NEWSWEEK 1/17/20
By Michael Shank and US Congresswoman Yvette Clarke

We’re starting 2020 with some scary climate signals. We’ve finished another record-breaking year—but for the wrong reasons. 2019 locked in the highest global carbon emissions on record and was the second hottest year ever.

At these rates, the climate change–caused chaos in places like Australia—where wildfires have been taking the lives of millions of animals, displacing thousands of people, evacuating entire communities and destroying billions of dollars-worth of infrastructure—will become commonplace throughout our country, too. The extreme weather drumbeat is quickening. From New York to California, and places in between, we’re seeing the signs of the climate crisis becoming more frequent, more ferocious and more frightening.

Given these warning signs, any rational business-minded leader would act—and fast. Just this week, the world’s largest asset manager, BlackRock, announced that it is putting climate at the center of its investment strategy. Yet, shockingly, national governments—and especially the big emitters—are not acting close to quickly enough. Nowhere is this more apparent than in the United States, where federal action on the climate crisis has been worse than absent these past few years. Instead, the Trump administration has been intentionally and willfully exacerbating the problem for the sake of short-term gains in the fossil fuel industry.

Is the business community, beyond BlackRock, stepping into the void and doing everything it can to protect its assets from climate insecurity and climate risk? Well, the Environmental Defense Fund recently surveyed 600 U.S. senior business leaders at companies with $500 million or greater in revenue—from directors to chief executives—to answer this question as part of its Business and the Fourth Wave of Environmentalism report.

The short answer is no. Shockingly, one in three executives says his or her company lacks internal dialogue about environmental stewardship. Roughly half of the C-suite leaders and vice presidents surveyed also acknowledge that their business objectives and environmental objectives were at odds. That’s half of American big business admitting that their business model is ruinous for the planet. At least they’re acknowledging there’s a problem. That’s the first step.

What’s remarkable here is that they know that their bad-for-the-environment business model is also bad for business. A solid seven in 10 C-suite leaders and vice presidents feel pressure from investors and customers to make sustainability a strategic priority. Another eight in 10 feel pressure from regulators. And nine in 10 business leaders say consumers will likely hold them accountable for their environmental impact.
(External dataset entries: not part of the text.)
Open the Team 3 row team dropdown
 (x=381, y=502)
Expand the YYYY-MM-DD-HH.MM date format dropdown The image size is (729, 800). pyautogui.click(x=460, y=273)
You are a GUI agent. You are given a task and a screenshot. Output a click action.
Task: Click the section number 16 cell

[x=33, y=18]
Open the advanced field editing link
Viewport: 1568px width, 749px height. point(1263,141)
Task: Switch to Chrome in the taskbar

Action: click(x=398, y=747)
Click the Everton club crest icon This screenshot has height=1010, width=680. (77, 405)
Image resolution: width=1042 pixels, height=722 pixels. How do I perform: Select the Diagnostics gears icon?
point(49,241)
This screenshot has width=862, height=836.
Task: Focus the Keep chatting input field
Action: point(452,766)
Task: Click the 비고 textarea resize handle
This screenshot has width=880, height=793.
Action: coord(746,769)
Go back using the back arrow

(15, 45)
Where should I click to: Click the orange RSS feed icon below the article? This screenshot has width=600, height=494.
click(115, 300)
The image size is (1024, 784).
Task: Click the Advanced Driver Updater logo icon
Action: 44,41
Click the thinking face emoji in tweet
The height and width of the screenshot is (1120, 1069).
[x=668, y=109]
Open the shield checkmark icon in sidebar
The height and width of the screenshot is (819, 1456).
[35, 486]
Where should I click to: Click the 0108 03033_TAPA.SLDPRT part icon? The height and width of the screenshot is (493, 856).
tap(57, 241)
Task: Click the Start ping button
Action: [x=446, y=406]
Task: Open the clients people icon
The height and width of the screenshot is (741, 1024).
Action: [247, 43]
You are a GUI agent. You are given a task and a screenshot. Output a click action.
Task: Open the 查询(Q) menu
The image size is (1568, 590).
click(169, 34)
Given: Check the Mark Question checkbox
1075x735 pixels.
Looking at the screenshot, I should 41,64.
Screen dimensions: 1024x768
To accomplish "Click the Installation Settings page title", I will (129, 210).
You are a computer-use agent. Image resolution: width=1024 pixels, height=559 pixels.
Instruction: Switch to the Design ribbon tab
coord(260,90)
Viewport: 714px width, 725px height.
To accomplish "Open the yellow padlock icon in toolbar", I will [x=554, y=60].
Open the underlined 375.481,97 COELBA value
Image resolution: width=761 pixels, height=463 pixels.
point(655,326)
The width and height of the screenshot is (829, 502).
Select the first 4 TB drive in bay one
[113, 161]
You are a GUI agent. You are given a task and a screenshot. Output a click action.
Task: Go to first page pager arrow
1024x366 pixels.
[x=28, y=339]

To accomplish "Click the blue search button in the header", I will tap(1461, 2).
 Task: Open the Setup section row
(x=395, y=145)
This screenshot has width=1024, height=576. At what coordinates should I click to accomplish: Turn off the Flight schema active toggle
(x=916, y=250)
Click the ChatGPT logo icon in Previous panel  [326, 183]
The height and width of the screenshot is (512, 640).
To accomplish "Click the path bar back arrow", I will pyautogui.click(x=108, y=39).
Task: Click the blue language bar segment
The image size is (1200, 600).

So what are they waiting for? The green economy in the U.S. is currently valued at $1.31 trillion, which is just 16.5 percent of the global green economy. American business should be seizing this opportunity, especially in the new tech space, in which our nation has historically been a world leader. As the Environmental Defense Fund’s report notes, the “$9.2 billion that investment firms committed to new technologies in 2018 was a 127% jump from 2017 and returns the category to highs it had not seen since the height of the cleantech bubble in 2010.”

This cleantech revolution should be sweeping the country. And in some parts of America it is. Take Brooklyn, New York, for example. Brooklyn businesses are leading the country in building out blockchain technology to support peer-to-peer trading of solar power. They’re taking this technology to other U.S. locations as well, launching a similar solar trading program in Vermont with Green Mountain Power, the state’s largest utility.

NYU’s Urban Future Lab is busy working with businesses to master energy storage solutions so that we can capture the excess energy produced by wind and solar installations during peak hours of operation. And the NYC Energy Efficiency Corporation is bringing large-scale battery storage to local low-income housing developments in Brooklyn, so that everyone can benefit from a cleaner energy future.

This is what America’s cleantech revolution could and should look like. Cleantech hubs—where partnerships and innovation abound, where money is made and where the public benefits—should be everywhere across this country. This is what the fourth wave of environmentalism should look like, with a massive uptick in efficient, resilient and clean technologies.

American business knows what to do next. An impressive 92 percent of business leaders in the Environmental Defense Fund’s survey agree that emerging technologies can simultaneously boost the return on investment and increase sustainability. That’s great news. The attitude is there, but the behavior has yet to catch up. It is time to start investing, America. The cleantech revolution is here for the taking.

U.S. Representative Yvette Clarke of New York is vice chair of the House Energy and Commerce Committee and a leader in the tech policy space as co-chair of the Smart Cities Caucus. Dr. Michael Shank is communications director for the Carbon Neutral Cities Alliance and adjunct faculty at NYU’s Center for Global Affairs.

The views expressed in this article are the writers’ own.